───── RECORDS SUPPLIED ─────

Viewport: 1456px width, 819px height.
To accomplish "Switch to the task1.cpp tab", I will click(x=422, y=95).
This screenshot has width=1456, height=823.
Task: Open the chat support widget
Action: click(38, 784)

─────

* ABOUT THIS TASK *
Each record is to be retyped exactly as it appears.

* RESULT FOR THIS EXERCISE *
Viewport: 1456px width, 819px height.
To accomplish "Switch to the task1.cpp tab", I will click(x=422, y=95).
This screenshot has width=1456, height=823.
Task: Open the chat support widget
Action: click(38, 784)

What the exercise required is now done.